[Start of Attachment]
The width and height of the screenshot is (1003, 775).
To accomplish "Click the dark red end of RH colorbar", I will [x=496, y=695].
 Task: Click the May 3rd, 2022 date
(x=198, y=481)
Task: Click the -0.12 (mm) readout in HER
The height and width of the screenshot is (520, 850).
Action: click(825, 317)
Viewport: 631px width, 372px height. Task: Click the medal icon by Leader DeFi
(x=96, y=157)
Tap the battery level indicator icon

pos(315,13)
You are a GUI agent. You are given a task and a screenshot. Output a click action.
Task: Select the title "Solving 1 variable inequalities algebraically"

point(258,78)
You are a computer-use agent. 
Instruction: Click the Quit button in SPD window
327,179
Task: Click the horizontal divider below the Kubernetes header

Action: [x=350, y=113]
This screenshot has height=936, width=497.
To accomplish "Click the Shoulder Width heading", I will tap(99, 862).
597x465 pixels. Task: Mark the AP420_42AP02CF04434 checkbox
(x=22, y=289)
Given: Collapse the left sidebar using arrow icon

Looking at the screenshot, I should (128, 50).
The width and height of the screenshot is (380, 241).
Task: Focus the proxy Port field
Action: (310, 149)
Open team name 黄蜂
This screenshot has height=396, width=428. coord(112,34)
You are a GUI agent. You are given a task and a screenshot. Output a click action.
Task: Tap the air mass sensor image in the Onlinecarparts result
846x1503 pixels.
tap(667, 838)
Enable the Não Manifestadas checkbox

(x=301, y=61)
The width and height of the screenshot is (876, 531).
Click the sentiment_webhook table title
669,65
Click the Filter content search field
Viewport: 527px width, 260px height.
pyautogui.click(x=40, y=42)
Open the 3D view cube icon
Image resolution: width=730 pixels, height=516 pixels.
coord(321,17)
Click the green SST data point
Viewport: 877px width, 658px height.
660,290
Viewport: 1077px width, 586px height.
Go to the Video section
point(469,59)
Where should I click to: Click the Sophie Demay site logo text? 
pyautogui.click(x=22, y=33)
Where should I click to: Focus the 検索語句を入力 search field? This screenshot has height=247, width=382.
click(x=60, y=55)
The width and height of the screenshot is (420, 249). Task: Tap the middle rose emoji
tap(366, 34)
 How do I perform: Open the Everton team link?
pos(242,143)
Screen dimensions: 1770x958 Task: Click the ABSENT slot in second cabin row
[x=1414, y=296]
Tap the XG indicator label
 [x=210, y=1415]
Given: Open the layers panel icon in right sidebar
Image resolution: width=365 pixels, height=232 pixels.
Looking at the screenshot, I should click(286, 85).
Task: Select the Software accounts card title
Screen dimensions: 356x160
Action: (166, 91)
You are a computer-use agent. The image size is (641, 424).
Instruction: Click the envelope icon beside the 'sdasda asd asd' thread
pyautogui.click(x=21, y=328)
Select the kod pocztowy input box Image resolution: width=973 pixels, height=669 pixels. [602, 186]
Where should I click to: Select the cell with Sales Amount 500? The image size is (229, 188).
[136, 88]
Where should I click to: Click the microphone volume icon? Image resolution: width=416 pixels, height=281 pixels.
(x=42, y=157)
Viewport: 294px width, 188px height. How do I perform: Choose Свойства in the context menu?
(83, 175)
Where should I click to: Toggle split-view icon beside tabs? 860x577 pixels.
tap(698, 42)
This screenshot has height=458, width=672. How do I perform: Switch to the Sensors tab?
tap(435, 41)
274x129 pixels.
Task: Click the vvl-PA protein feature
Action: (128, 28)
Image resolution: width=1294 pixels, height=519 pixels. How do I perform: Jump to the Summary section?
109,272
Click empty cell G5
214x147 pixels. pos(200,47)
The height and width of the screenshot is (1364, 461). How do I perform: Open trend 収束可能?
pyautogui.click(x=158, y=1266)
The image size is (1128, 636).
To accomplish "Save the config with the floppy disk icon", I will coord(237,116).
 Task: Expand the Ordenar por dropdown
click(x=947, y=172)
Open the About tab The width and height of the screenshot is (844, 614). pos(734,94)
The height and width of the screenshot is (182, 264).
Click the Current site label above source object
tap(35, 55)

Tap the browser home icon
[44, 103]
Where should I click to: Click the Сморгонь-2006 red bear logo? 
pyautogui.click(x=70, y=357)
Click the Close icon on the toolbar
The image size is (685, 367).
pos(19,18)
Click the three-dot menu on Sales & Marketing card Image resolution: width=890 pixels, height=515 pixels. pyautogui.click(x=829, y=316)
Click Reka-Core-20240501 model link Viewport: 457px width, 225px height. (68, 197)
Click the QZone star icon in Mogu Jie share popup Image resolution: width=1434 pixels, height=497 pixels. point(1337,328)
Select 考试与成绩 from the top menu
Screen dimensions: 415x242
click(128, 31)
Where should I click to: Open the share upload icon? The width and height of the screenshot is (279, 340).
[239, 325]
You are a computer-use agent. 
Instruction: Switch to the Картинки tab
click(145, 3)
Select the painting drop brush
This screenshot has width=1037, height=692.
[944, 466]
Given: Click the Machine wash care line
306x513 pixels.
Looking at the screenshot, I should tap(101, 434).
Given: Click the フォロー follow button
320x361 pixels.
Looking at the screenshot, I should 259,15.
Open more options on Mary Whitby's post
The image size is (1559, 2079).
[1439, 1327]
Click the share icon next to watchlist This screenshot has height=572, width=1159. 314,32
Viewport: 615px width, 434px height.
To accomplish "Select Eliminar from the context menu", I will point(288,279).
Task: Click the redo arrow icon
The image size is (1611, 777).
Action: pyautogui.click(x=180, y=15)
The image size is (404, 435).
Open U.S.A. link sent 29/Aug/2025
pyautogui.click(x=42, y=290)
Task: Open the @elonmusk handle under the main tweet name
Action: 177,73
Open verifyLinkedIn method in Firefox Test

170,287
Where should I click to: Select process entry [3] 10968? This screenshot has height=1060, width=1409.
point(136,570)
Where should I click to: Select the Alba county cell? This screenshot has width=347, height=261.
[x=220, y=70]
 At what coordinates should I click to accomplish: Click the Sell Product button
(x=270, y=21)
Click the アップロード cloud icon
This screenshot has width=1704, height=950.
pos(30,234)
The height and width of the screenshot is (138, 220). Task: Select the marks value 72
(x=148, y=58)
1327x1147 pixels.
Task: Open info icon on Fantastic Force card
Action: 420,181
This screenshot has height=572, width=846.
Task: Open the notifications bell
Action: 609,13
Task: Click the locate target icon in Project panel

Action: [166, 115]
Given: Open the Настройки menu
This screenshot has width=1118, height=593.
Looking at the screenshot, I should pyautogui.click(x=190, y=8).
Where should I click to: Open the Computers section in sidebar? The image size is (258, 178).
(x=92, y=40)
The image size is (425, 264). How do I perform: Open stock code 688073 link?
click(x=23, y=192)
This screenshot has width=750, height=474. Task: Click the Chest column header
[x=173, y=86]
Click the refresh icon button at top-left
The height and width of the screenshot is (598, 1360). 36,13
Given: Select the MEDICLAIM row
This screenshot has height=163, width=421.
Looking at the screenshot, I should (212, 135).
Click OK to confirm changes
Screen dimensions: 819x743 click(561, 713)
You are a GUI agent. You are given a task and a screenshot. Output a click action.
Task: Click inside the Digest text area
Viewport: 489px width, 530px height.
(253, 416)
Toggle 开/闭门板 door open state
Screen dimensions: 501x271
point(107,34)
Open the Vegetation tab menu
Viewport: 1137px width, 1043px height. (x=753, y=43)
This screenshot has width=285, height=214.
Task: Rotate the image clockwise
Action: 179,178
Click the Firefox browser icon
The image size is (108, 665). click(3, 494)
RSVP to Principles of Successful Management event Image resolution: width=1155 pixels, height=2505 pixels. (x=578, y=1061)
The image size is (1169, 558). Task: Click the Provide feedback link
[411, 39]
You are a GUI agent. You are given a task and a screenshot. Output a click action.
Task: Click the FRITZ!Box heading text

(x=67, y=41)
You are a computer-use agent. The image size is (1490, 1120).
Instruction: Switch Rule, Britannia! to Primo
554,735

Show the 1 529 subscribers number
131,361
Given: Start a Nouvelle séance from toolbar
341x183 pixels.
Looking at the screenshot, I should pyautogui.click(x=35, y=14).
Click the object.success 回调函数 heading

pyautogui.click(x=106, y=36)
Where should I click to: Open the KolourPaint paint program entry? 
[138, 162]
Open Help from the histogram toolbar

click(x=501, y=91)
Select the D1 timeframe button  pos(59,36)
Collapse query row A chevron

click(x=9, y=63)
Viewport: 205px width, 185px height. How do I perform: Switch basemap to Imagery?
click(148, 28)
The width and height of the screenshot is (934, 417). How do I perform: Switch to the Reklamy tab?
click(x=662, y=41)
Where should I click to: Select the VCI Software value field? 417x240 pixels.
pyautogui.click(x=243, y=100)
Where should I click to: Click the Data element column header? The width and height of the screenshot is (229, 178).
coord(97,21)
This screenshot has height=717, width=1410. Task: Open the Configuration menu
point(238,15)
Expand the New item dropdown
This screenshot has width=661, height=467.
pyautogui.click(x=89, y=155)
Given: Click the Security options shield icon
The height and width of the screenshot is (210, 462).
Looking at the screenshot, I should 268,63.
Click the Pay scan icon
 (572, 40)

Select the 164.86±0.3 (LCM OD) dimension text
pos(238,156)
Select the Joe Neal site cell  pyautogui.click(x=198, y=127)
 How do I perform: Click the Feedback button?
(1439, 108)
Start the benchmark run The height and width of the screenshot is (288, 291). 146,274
[End of Attachment]
WHAT IS BEING ASKED.
Apply a filter to the listing above so that only lines with "will" are kept, and copy those lines.

PROBLEM SOLUTION.
To accomplish "Click the dark red end of RH colorbar", I will [x=496, y=695].
To accomplish "Click the Shoulder Width heading", I will tap(99, 862).
To accomplish "Save the config with the floppy disk icon", I will coord(237,116).
To accomplish "Select Eliminar from the context menu", I will point(288,279).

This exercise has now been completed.